**What is expected:** As the answer, give a copy of each line below that includes the word "computer".

BEGIN Exercise materials

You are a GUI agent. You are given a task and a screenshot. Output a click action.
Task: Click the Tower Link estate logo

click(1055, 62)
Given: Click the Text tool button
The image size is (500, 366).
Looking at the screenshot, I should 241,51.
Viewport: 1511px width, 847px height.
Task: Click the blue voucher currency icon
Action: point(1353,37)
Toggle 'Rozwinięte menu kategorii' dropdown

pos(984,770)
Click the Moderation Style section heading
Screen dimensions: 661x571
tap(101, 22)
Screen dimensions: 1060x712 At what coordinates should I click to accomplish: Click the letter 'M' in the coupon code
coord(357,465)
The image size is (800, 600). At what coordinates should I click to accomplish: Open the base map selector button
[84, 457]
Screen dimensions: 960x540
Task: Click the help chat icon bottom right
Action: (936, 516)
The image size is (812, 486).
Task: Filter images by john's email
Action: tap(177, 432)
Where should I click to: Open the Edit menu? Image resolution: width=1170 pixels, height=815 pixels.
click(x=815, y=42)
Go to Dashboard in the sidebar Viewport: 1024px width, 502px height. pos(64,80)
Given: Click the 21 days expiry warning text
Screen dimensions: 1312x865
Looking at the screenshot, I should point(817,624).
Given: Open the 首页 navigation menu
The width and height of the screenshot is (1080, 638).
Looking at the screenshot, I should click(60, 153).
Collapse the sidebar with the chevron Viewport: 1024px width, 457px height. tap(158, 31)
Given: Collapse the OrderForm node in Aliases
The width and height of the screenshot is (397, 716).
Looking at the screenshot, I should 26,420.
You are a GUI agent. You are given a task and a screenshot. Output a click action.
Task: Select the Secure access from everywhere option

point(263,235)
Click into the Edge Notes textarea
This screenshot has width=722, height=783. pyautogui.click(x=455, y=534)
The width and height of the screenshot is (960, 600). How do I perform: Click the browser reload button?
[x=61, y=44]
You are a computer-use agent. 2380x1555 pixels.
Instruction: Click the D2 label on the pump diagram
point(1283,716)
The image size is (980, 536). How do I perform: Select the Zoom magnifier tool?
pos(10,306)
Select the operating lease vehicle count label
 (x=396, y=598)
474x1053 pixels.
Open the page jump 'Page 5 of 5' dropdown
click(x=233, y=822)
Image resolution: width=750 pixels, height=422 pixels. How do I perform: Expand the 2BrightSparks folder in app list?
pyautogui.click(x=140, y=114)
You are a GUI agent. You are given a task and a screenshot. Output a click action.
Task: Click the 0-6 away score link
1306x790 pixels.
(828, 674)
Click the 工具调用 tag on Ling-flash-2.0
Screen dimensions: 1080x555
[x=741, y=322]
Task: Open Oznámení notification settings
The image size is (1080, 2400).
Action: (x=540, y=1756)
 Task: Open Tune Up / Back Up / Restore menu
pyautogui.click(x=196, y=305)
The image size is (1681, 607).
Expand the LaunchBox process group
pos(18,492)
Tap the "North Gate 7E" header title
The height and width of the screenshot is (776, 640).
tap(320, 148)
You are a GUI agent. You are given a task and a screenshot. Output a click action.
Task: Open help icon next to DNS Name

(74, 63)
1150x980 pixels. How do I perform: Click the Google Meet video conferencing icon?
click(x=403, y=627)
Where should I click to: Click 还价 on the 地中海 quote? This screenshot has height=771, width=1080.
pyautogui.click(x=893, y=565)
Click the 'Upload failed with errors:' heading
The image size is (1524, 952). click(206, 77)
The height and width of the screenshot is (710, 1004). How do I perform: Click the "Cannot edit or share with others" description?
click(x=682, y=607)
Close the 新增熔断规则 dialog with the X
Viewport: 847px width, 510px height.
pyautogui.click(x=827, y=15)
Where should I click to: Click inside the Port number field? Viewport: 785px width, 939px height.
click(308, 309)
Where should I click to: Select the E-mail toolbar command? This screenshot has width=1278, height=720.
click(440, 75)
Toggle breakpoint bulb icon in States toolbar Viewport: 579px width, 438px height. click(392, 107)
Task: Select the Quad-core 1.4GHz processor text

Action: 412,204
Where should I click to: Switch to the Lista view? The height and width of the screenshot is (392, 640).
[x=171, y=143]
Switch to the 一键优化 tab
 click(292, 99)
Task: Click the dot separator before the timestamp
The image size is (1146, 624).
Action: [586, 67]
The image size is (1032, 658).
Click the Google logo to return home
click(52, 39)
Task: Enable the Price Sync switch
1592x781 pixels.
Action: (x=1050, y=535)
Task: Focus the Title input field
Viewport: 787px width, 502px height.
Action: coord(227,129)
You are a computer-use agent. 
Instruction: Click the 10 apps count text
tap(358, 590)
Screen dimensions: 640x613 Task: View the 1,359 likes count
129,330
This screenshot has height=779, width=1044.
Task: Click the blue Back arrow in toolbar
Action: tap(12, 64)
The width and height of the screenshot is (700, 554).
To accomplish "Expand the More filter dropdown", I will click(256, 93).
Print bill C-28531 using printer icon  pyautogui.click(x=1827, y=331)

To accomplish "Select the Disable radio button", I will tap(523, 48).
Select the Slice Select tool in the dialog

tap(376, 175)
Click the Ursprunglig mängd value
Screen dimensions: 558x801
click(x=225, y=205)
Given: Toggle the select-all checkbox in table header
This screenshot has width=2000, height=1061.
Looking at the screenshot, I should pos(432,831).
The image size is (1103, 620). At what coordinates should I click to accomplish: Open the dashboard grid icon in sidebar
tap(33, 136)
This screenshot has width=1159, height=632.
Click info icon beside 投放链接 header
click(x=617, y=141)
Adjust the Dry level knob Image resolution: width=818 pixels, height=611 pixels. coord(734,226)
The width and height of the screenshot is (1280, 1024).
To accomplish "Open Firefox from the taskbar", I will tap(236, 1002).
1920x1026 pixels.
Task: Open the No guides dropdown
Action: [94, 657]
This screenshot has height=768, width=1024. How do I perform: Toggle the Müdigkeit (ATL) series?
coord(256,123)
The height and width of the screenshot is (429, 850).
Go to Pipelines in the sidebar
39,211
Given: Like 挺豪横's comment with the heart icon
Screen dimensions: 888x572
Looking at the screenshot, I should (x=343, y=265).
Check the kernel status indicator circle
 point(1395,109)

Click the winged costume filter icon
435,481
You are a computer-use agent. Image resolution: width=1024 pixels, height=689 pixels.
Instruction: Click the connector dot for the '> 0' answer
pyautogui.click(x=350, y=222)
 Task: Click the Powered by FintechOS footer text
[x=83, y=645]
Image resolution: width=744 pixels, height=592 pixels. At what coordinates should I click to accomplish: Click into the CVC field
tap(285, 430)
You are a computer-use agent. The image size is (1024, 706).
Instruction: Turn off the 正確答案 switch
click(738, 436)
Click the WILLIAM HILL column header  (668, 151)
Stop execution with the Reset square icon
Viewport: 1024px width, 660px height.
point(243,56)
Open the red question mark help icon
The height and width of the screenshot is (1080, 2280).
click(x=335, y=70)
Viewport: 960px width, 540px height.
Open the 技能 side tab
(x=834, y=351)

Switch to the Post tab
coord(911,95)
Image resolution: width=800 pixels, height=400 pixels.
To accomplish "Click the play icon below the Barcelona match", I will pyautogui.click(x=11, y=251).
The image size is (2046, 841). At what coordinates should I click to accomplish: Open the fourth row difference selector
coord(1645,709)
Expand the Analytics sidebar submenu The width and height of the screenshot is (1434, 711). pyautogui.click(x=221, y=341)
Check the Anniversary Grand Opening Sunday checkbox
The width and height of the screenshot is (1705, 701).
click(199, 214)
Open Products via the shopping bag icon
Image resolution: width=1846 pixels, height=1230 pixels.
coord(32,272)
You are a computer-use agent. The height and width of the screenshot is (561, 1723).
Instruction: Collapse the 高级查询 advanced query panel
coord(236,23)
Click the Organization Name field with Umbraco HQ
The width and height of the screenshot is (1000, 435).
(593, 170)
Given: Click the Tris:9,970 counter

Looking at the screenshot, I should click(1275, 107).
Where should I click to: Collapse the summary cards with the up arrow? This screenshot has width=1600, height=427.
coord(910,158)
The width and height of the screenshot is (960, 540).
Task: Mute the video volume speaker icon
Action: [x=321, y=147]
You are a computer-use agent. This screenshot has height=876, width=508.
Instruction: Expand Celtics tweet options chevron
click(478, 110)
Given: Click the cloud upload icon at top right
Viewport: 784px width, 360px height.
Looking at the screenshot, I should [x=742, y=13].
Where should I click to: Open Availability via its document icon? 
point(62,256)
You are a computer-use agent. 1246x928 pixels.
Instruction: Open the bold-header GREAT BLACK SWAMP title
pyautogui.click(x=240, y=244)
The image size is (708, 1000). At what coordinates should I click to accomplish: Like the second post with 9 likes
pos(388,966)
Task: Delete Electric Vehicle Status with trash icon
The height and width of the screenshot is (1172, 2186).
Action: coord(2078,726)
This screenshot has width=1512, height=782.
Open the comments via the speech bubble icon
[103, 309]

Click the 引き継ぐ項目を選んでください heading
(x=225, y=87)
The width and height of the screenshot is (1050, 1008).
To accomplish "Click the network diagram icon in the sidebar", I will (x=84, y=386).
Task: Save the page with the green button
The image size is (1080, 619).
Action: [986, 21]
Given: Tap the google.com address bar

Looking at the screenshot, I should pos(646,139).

END Exercise materials

**Solved exercise:**
You are a computer-use agent. 2380x1555 pixels.
You are a computer-use agent. 
You are a computer-use agent. Image resolution: width=1024 pixels, height=689 pixels.
You are a computer-use agent. The image size is (1024, 706).
You are a computer-use agent. The height and width of the screenshot is (561, 1723).
You are a computer-use agent. This screenshot has height=876, width=508.
You are a computer-use agent. 1246x928 pixels.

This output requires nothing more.